▶ **ABOUT THIS EXERCISE**:
A line qualifies if it holds the string "width". Copy every qualifying line from the records.

▶ **MATERIAL PROVIDED**:
<<<<

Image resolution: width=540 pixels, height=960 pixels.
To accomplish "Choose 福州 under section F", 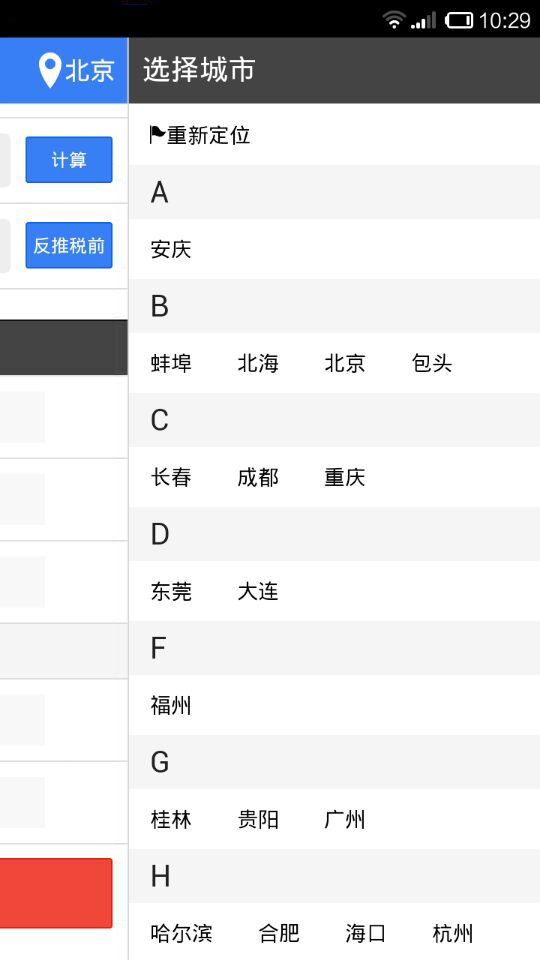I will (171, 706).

>>>>
<<<<

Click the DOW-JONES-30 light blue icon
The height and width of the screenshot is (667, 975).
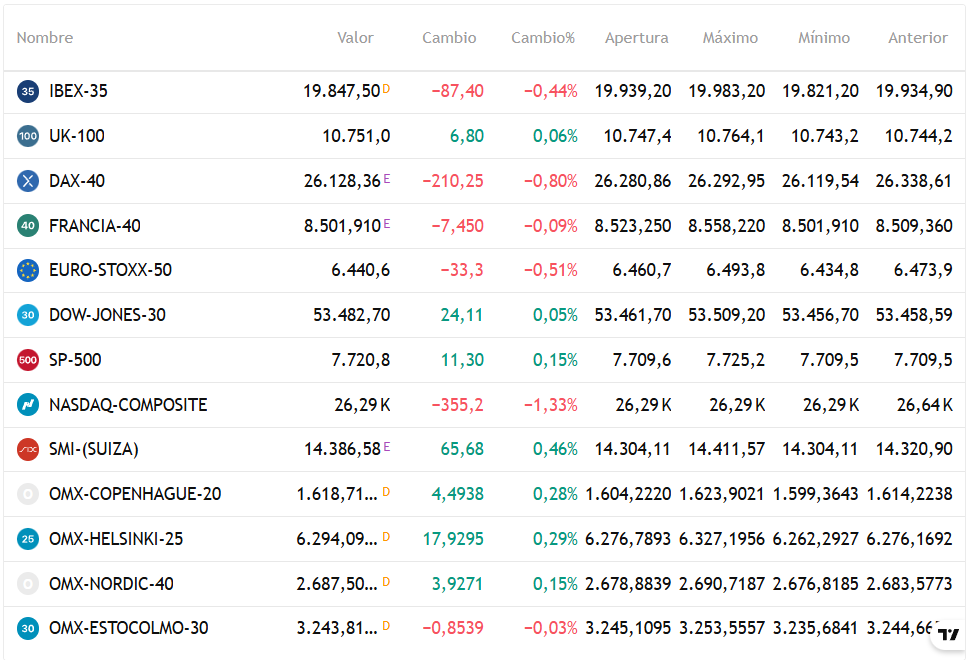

>>>>
<<<<

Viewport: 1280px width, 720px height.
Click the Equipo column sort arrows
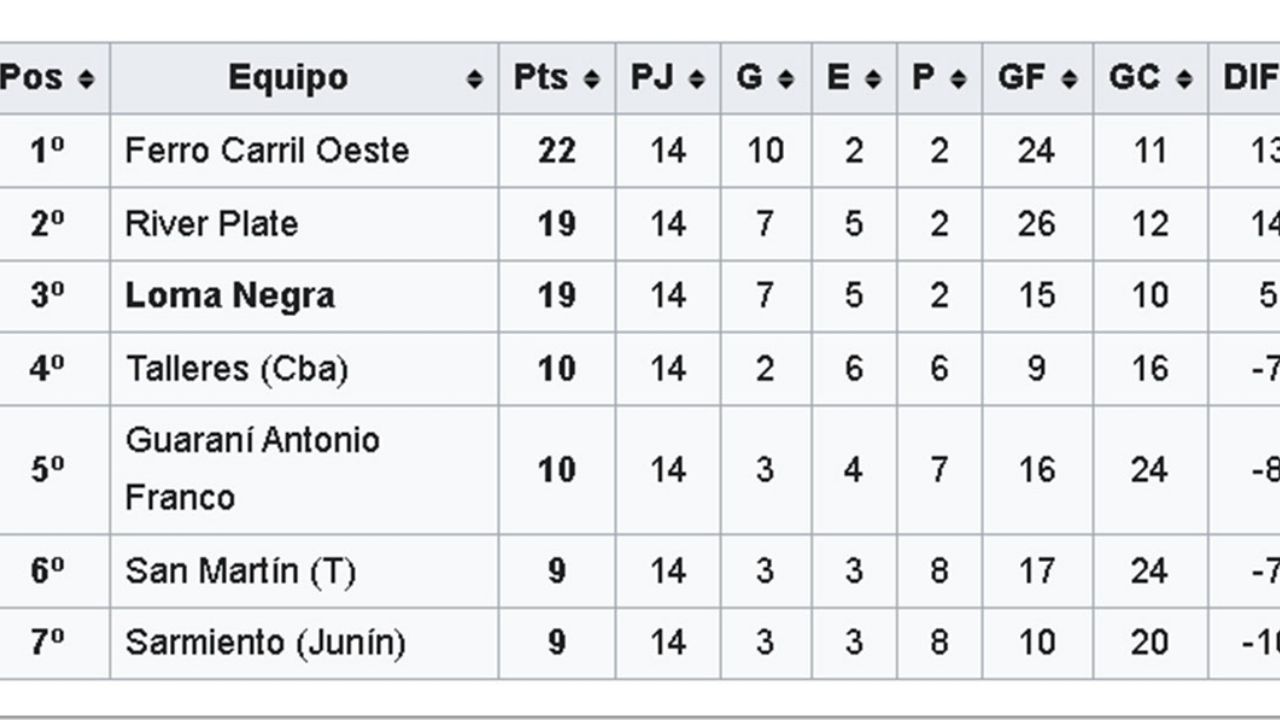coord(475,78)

>>>>

▶ **YOUR SOLUTION**:
Image resolution: width=540 pixels, height=960 pixels.
The height and width of the screenshot is (667, 975).
Viewport: 1280px width, 720px height.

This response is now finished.